**SUPPLIED DATA**.

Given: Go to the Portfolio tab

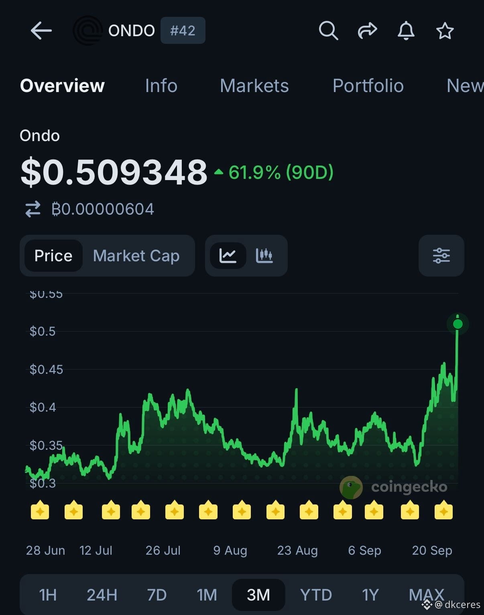Looking at the screenshot, I should click(368, 86).
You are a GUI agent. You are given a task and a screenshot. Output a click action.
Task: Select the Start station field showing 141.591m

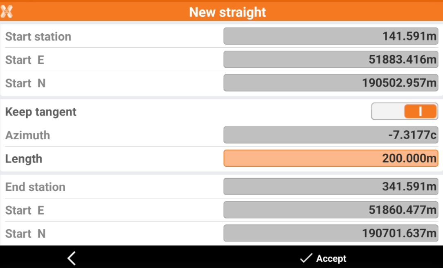click(x=331, y=36)
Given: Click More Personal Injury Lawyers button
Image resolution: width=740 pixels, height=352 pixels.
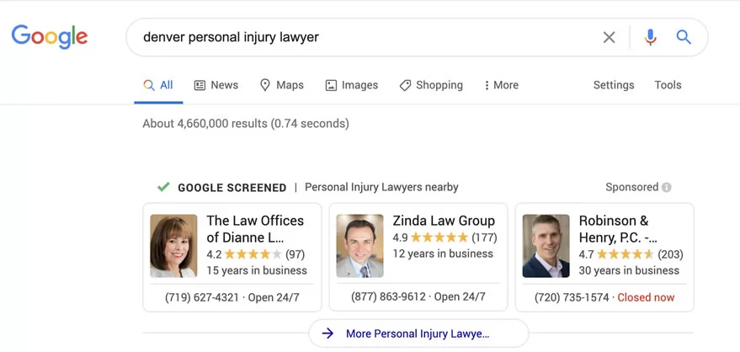Looking at the screenshot, I should [x=418, y=333].
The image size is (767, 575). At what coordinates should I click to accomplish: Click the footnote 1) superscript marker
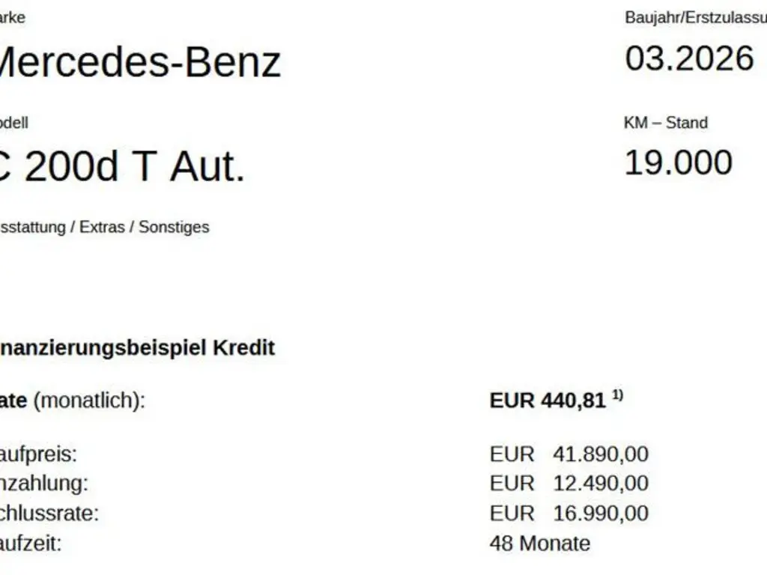tap(617, 395)
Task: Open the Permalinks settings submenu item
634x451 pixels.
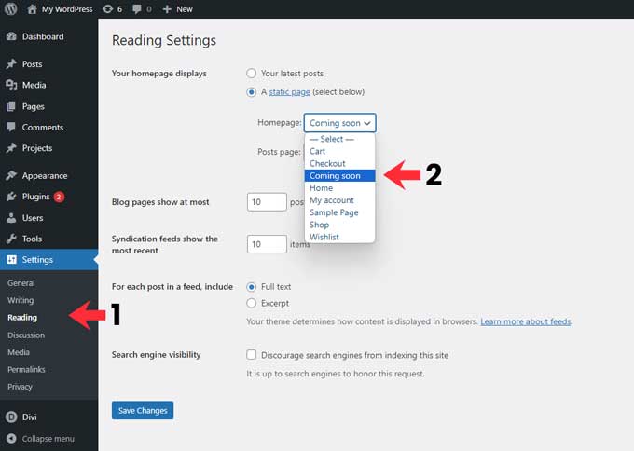Action: [x=26, y=370]
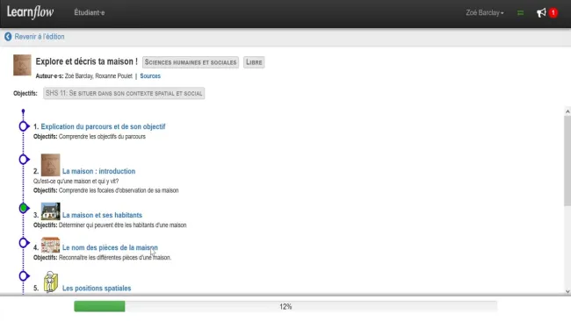Click the back arrow icon beside Revenir à l'édition
This screenshot has height=321, width=571.
[8, 37]
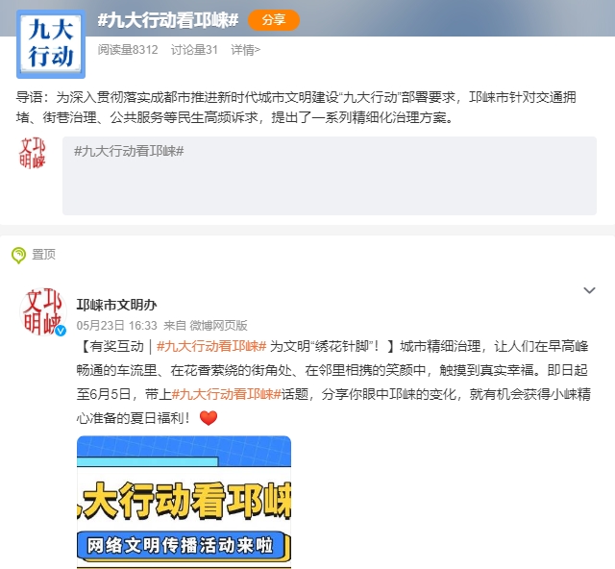Click the 微博网页版 source link
This screenshot has width=615, height=569.
(218, 325)
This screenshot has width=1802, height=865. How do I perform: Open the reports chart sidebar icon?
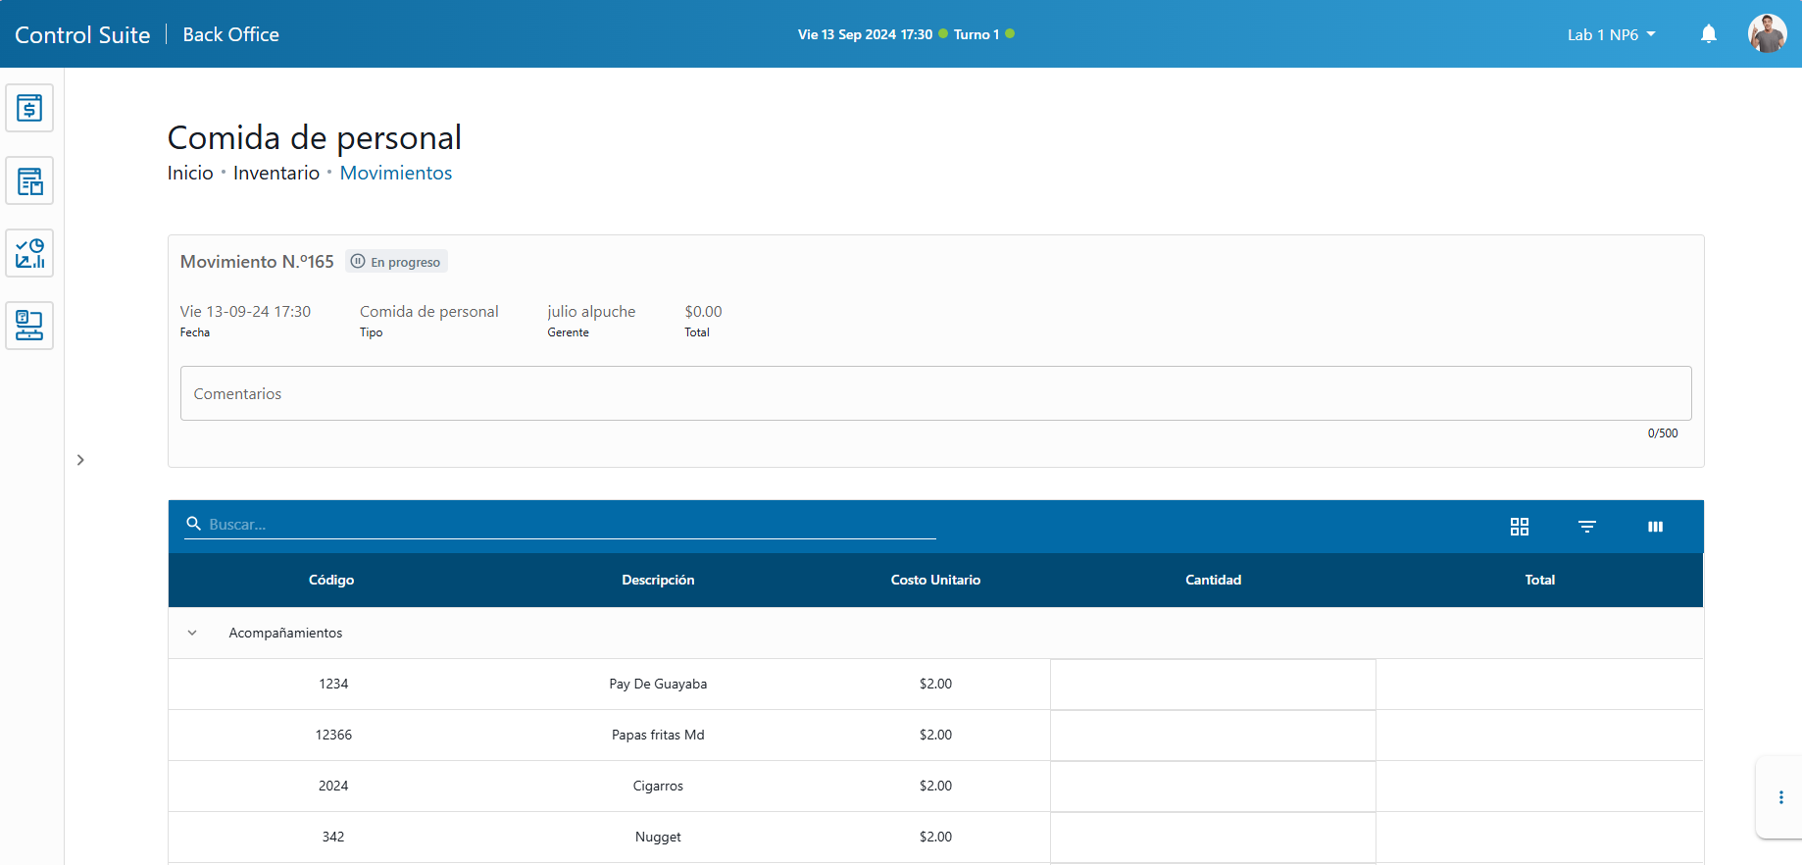coord(29,253)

**EXERCISE**.
An exact copy of the lines from the one with "Task: Open the" through the end of the entries above, both included, is the whole answer. It contains no pictures.

**RESPONSE**.
Task: Open the Permalinks settings submenu item
634x451 pixels.
Action: [x=26, y=370]
Click the back arrow icon beside Revenir à l'édition
This screenshot has height=321, width=571.
[8, 37]
Click the 微博网页版 source link
This screenshot has width=615, height=569.
(218, 325)
This screenshot has width=1802, height=865. How do I perform: Open the reports chart sidebar icon?
coord(29,253)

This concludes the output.